Yosef Tekoah, Israel’s Ambassador to the United Nations, said here yesterday that the Security Council has demonstrated once again that it could not “deal equitably with questions pertaining to the Middle Eastern situation.” Tekoah’s remarks came after the Security Council voted 11-0 with four abstentions for a British-French resolution that condemned Israel for its April 10 commando raids on terrorist headquarters in Lebanon.
The resolution also “deeply” deplored “all recent acts of violence resulting in the loss of life of innocent individuals and the endangering of international civil aviation”–the first direct criticism of Arab terrorist acts ever incorporated in a Security Council resolution and the factor that averted a United States veto.
Tekoah declared, however, that the Security Council had failed to recognize both Israel’s legitimate right of self-defense and the murder of innocent civilians by Arab terrorist gangs. He said it was incumbent on governments to protect their nationals against terrorism if the UN could not do so and promised that Israel would continue to protect its people from Arab murder attacks. Tekoah warned Lebanon that it must act to stop savage attacks against innocent civilians staged and organized from its territory.

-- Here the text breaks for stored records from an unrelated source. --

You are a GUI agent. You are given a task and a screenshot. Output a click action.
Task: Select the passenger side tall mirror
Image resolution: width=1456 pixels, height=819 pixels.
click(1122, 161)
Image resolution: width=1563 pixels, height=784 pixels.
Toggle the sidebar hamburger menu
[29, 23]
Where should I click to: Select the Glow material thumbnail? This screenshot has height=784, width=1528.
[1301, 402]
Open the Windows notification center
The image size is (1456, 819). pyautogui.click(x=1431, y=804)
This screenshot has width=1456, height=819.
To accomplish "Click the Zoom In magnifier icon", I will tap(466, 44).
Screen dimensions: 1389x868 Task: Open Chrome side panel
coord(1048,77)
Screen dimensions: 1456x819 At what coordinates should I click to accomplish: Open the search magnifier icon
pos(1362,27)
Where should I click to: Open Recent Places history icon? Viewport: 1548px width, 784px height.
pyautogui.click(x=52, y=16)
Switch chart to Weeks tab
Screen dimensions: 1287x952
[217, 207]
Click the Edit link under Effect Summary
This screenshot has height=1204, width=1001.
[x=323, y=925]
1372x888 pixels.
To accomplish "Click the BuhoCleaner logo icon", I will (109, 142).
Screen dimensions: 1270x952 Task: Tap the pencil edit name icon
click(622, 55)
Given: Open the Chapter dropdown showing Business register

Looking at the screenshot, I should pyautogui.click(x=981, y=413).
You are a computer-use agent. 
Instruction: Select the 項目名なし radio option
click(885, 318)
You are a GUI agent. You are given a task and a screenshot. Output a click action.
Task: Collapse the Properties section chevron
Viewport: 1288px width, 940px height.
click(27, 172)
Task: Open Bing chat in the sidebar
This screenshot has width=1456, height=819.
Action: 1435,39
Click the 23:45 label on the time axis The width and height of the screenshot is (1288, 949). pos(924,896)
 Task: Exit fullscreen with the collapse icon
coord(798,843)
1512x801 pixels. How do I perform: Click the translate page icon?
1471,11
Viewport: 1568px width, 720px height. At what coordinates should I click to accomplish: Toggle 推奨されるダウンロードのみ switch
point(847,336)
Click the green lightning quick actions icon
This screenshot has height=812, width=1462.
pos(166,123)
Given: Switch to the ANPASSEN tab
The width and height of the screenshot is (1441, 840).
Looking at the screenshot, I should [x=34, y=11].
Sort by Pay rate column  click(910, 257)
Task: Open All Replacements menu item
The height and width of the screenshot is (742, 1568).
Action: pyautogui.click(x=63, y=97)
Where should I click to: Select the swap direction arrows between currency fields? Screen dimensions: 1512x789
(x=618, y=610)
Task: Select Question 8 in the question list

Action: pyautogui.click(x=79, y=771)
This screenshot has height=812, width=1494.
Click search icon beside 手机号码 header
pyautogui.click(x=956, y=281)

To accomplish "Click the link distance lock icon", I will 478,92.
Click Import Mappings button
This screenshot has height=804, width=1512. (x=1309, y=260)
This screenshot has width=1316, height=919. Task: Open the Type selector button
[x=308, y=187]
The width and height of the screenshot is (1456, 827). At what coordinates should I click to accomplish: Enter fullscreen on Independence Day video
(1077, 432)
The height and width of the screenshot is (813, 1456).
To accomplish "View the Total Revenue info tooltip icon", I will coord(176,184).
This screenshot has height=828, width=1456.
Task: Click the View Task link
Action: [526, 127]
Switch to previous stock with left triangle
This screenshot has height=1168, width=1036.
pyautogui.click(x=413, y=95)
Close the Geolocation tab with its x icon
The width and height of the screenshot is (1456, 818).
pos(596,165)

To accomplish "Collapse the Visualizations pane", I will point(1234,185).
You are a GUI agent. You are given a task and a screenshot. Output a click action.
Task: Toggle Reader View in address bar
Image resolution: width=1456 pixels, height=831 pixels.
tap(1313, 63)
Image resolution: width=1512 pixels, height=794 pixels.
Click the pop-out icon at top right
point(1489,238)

The resolution which climaxed a week of bitter and acrimonious debate in the Security Council represented a compromise that apparently did not satisfy anyone. The Arab bloc expressed deep disappointment that the condemnation of the Israeli raids was not much stronger. The Soviet Ambassador, Yacov Malik, criticized the resolution for not including sanctions against Israel.
The American Ambassador. John Scali, said the U.S. abstained because the resolution still “focuses too much on the meaningless exercise of trying to parcel out blame. It falls short of meeting the full dimensions of the challenge.” There were indications in diplomatic circles, however, that the U.S. was privately satisfied with the outcome.
COUNCIL TO REVIEW MIDEAST SITUATION
Statements after the vote featured a sharp exchange between the U.S. and the USSR. Scali observed that “at this very moment” arms were being poured into the Middle East by “certain parties.” He said that the U.S., while having no intention to upset the military balance in the region, would continue to supply Israel with weapons for its legitimate self-defense needs.
Malik retorted that the Soviet Union could not accept U.S. arguments which, he said, equated acts of “desperate private people” with “aggression” by a state, nor the U.S. position that it was not arming Israel to commit such “acts of aggression.”
The war of words at the UN did not end with the closing yesterday of the Security Council. It is likely to be resumed at the end of next month when the Council will conduct a review of all UN efforts to end the Middle East crisis.
The Council agreed Friday to ask Secretary General Kurt Waldheim to prepare and submit a comprehensive report on the Middle East situation. “The proposal was offered by the Egyptian Foreign Minister Mohammed H. el-Zayyat. Waldheim promised that the report would be ready in 3-4 weeks and Zayyat asked the Security Council to meet again when the report is ready.
The Egyptians made the request after it became apparent that the Arab states were unable to achieve their aim of expanding the Council’s debate on the Israeli commando raids on Lebanon into a full-scale Middle East debate. Most of the efforts in the Council during the days leading up to yesterday’s vote on the British-French resolution were expended in trying to achieve a textual balance that would avert a Big Power veto.